I'm reading a book called It's a Boy! by Michael Thompson and Teresa Barker. The book is broken down into chapters by age groups and includes all sorts of information on boys development emotionally, physiologically, socially, educationally, and more. I bought it before my son was born and read through the chapters that relate to his age.

I picked it up a few days ago and opened up to the Chapter titled: "Ready or Not, Here Comes School. Your son, Five to Seven." I started reading with some grim cynicism. Questions on whether or not my boy is ready for school are moot at this point. I did not have my choice (nearly 0.000000001%) on when I put my son into school. I live in France. In France, children go to school at the tender age of THREE! Granted, it's a preschool, of sorts. But in French terms, (by even American terms), it's a serious and very structured situation these children are put into.

Reading this chapter made me sad that I didn't have the option, really, to not put my child in school. My husband is French, I live in French society, this is what is done, what we did. He had a difficult first year. We knew it would be a shock: both his parents worked from home and he was never put into the other big French socialization system (the halte guarderie)(day care) until a year before school. Separation anxiety was a big issue for us.

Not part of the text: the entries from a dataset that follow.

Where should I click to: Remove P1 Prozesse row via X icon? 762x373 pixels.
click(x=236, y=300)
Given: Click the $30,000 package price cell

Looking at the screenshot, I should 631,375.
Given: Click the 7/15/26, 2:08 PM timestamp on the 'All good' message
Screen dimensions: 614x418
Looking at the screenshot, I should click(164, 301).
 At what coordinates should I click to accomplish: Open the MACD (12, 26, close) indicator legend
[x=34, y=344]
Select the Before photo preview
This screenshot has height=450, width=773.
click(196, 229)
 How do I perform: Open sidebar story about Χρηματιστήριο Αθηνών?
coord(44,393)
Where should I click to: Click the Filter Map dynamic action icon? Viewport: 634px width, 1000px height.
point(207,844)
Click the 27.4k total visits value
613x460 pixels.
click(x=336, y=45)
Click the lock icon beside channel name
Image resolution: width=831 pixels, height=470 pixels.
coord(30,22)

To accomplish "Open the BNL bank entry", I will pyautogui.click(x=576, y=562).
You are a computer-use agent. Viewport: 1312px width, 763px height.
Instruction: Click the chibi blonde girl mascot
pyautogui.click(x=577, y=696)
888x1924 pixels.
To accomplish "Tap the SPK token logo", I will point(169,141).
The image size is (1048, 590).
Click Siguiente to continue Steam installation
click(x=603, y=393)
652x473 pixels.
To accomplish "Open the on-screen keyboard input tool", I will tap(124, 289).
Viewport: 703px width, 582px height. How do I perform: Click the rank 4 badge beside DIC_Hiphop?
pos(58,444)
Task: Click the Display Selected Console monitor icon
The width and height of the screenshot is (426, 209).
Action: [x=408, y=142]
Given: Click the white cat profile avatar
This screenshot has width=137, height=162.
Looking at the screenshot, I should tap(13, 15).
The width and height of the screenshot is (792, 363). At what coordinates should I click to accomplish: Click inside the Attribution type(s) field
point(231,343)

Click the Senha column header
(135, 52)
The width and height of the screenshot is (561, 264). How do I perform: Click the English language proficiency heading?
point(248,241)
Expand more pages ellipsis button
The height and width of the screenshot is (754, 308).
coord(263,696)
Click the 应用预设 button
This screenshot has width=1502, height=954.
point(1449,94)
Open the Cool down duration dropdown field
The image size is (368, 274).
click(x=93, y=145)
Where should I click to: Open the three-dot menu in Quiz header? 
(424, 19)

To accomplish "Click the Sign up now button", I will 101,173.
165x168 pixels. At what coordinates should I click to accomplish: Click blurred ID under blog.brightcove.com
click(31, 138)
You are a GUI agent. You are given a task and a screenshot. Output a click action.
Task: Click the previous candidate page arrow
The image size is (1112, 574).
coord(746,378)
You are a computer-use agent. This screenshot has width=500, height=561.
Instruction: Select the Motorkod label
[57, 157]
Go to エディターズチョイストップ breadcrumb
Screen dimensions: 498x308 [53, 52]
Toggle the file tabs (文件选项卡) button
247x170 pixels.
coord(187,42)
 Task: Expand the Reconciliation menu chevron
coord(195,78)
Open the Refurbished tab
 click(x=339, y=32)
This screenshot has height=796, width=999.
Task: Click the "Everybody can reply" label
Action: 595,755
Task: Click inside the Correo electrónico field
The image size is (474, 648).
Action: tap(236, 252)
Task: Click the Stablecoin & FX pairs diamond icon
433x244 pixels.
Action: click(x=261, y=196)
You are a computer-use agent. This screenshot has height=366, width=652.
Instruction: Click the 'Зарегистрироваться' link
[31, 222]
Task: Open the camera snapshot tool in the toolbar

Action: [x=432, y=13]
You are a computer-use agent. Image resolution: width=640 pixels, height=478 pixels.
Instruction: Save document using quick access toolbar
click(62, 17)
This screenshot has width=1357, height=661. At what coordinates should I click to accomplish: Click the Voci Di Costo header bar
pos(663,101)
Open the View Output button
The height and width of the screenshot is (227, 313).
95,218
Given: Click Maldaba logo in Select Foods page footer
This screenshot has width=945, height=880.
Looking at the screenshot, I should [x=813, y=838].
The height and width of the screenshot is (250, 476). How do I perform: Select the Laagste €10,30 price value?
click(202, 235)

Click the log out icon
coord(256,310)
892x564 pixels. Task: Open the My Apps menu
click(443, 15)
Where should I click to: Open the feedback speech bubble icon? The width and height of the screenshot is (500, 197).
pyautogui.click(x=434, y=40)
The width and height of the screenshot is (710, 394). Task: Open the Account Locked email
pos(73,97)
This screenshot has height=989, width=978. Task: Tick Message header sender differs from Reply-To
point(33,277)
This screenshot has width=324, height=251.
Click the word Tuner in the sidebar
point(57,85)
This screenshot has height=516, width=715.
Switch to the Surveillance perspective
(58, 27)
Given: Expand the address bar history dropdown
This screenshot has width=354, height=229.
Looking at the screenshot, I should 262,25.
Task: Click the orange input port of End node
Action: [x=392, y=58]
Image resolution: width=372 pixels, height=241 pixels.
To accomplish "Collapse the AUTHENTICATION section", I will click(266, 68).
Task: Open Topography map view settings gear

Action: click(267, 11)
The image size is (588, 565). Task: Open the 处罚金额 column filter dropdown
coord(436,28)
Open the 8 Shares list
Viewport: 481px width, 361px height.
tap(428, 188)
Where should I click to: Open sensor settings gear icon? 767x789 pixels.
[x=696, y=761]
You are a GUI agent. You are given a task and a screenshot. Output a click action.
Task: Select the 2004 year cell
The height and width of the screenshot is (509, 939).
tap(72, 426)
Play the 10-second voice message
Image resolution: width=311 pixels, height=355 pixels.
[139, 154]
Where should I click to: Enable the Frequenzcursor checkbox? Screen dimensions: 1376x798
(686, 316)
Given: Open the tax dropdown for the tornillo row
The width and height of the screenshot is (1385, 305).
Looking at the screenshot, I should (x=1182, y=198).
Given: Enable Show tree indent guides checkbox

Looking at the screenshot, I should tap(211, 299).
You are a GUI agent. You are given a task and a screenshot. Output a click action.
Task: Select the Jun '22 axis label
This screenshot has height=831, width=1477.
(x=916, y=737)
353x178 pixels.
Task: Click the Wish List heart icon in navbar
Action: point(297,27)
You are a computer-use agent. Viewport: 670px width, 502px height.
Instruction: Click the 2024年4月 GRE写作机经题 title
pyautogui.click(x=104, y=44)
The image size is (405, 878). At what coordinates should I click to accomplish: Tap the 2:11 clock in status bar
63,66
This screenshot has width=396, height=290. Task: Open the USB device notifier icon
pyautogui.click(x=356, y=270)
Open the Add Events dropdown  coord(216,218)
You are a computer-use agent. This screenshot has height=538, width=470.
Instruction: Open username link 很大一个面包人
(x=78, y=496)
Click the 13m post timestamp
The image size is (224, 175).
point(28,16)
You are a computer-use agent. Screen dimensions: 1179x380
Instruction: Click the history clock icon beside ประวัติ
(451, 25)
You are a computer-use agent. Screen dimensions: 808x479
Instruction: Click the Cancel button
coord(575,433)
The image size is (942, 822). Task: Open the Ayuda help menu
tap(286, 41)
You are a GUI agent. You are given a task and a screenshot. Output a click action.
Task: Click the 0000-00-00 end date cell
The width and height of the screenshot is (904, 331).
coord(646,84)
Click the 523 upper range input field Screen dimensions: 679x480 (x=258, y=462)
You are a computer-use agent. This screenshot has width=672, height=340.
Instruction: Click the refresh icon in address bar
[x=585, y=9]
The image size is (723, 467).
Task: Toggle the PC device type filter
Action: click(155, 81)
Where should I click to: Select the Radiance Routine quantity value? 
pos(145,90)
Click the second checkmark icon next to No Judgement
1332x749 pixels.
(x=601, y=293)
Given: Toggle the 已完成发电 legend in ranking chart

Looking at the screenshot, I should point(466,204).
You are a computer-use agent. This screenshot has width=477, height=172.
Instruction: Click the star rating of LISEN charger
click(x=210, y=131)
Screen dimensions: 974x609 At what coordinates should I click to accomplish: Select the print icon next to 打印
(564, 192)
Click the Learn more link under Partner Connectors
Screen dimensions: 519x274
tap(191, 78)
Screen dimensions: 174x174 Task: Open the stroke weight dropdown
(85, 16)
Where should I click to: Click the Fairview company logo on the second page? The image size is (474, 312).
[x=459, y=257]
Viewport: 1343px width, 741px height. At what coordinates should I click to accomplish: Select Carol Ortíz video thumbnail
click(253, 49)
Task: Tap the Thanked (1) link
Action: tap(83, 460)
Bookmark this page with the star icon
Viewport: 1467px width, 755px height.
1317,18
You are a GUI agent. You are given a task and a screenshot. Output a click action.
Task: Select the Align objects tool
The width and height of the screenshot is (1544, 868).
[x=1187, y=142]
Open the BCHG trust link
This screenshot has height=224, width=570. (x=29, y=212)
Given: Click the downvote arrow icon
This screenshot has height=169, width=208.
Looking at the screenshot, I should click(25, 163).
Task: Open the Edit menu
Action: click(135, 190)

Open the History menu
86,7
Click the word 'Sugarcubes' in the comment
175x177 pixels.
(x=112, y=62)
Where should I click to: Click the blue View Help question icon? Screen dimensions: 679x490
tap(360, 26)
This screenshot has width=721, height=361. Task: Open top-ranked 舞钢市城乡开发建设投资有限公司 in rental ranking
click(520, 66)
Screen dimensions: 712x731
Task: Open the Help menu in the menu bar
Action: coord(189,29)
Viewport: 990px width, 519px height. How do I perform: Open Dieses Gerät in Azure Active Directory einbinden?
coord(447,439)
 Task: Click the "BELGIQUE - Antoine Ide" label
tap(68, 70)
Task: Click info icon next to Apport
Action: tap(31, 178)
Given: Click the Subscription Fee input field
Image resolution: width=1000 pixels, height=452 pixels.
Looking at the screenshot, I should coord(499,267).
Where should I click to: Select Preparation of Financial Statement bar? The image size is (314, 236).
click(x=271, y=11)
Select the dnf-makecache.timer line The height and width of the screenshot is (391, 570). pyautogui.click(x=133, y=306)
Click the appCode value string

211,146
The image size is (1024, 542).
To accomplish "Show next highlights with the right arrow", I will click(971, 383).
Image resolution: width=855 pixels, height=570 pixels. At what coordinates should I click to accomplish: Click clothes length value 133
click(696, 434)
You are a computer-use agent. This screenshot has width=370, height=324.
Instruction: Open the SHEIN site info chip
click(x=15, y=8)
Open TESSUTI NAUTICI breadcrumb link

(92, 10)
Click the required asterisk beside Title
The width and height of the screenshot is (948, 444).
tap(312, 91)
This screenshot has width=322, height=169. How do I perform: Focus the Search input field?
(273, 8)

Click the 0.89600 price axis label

Plus, being a bilingual little child, his language had not developed before he went to school. In fact, he really didn't speak until about a month before his first year of school ended. This did not go over well with his very old-school, very French, very brute teacher. We've heard from other French parents  that their children also did not bode well necessarily with this particular teacher.

In any case, the point is moot, as I said. Simon has been in school for three years now. I'm happy to report that after this first year he has thoroughly, totally, completely blossomed. He is fully fluent in French (and speaks English when he wants to in English-speaking situations). He is bright, happy, active. And, he is very social, popular with boys and girls. He's turning into a vrai Frenchman--coming home with typical French phrases and mannerisms. All truly adorable to witness!

Heartbreaking NYC "Home Video"

Looking at a post from Gothamist.com, I was compelled to watch this video, "Doin' Time in Times Square," by  Charlie Ahern. Filmed from his apartment window in Times Square, it took me about a week to get through it, due to other tasks I had to do, and its disturbing nature.

It's a compelling "view" on NYC life in the 80s and I was struck by a number of things:
- how today we are more or less the same in our violence
- how police don't just "amble" up to "peace disturbers" with the same casualness using just batons (not today's "guns-out-ablazin'" approach)
- and then of course the utter humanity of it: The lost souls. The hurt souls. The pain. The misdirected pain. The abuse of self and others...

I'm still gripped by the poor "boy" who was punched in the face rendering him unconscious... I wonder was he ever revived? Did it change the course of his life immeasurably? Did he turn from the life that took him into the middle of a fist-fight dead center in Times Square? Or did he continue further down a painful path as a result of his pain?

Of course, interspersing these graphic scenes with baby and toddler birthdays and family life, creates the contrast Charlie was going for: the life outside is heart wrenchingly sad.